REQUIREMENT » Retype the entire text about FedEx's customer experience and its PolyAI voice assistant word for word.

At PolyAI VOX 2023, Paul Pugal, the Managing Director of Customer Experience for FedEx, UK, and Ireland, sat down with PolyAI’s Brad Stein to share his approach to CX, customer service, and his journey deploying a PolyAI voice assistant.
On making a decision to automate
“In a large organization like FedEx, you need to have a need,” says Paul. “Sometimes a burning platform is a good platform to try new things, at speed!
“So when an issue suddenly came our way, we had the opportunity to try something new and do it quickly. Of course, you need executive sponsorship, and it takes a lot of pushing, but you also need a little bit of good luck to get a project like this moving.
For Paul, this opportunity arose during the COVID pandemic when more customers were calling in and more agents were calling out sick.
“The traditional way of solving this would have been to use external outsourcers,” says Paul. “But during COVID, we were working with Her Majesty’s Passport Office (HMPO) who had no idea of call volumes, or how many people had –or had not– renewed their passports, so was impossible to forecast for external resources. So we decided that this was the perfect opportunity to try and bring in some new technologies.”
Navigating challenges and stakeholder management
“Managing stakeholders in a large organization comes with its challenges,” says Paul. “We faced numerous hurdles. IT, in particular, had strong opinions on the technologies we should adopt.

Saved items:
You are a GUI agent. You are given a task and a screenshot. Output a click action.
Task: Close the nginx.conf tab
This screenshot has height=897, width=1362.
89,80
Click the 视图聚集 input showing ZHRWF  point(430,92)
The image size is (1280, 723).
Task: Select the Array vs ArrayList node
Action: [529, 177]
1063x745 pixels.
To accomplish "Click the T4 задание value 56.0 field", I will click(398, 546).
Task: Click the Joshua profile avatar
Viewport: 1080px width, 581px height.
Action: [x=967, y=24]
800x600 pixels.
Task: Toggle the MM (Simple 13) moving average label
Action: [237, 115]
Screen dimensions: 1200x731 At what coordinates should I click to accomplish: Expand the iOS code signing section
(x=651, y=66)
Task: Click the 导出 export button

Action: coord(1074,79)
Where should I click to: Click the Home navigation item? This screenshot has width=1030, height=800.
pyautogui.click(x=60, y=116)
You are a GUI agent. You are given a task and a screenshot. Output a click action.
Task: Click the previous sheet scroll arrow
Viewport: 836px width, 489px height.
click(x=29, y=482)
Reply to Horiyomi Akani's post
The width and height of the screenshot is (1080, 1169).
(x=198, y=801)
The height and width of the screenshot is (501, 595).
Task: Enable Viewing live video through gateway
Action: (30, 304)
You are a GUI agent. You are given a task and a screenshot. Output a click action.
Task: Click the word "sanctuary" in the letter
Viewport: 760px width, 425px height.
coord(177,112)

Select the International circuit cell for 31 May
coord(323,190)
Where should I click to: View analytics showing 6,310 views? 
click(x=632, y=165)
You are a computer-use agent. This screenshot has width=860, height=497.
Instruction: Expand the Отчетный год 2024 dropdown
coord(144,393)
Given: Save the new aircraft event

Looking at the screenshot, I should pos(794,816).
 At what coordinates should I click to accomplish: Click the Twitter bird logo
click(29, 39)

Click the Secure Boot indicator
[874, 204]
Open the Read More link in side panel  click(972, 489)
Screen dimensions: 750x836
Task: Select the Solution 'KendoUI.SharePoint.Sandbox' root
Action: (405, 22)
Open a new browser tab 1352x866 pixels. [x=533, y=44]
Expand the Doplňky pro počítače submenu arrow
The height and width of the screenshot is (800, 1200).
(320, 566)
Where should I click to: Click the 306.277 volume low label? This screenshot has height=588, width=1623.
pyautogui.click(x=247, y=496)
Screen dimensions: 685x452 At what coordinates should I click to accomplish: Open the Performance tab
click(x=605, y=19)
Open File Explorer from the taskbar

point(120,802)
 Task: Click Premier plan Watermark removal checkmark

RESULT FOR THIS TASK »
At PolyAI VOX 2023, Paul Pugal, the Managing Director of Customer Experience for FedEx, UK, and Ireland, sat down with PolyAI’s Brad Stein to share his approach to CX, customer service, and his journey deploying a PolyAI voice assistant.
On making a decision to automate
“In a large organization like FedEx, you need to have a need,” says Paul. “Sometimes a burning platform is a good platform to try new things, at speed!
“So when an issue suddenly came our way, we had the opportunity to try something new and do it quickly. Of course, you need executive sponsorship, and it takes a lot of pushing, but you also need a little bit of good luck to get a project like this moving.
For Paul, this opportunity arose during the COVID pandemic when more customers were calling in and more agents were calling out sick.
“The traditional way of solving this would have been to use external outsourcers,” says Paul. “But during COVID, we were working with Her Majesty’s Passport Office (HMPO) who had no idea of call volumes, or how many people had –or had not– renewed their passports, so was impossible to forecast for external resources. So we decided that this was the perfect opportunity to try and bring in some new technologies.”
Navigating challenges and stakeholder management
“Managing stakeholders in a large organization comes with its challenges,” says Paul. “We faced numerous hurdles. IT, in particular, had strong opinions on the technologies we should adopt.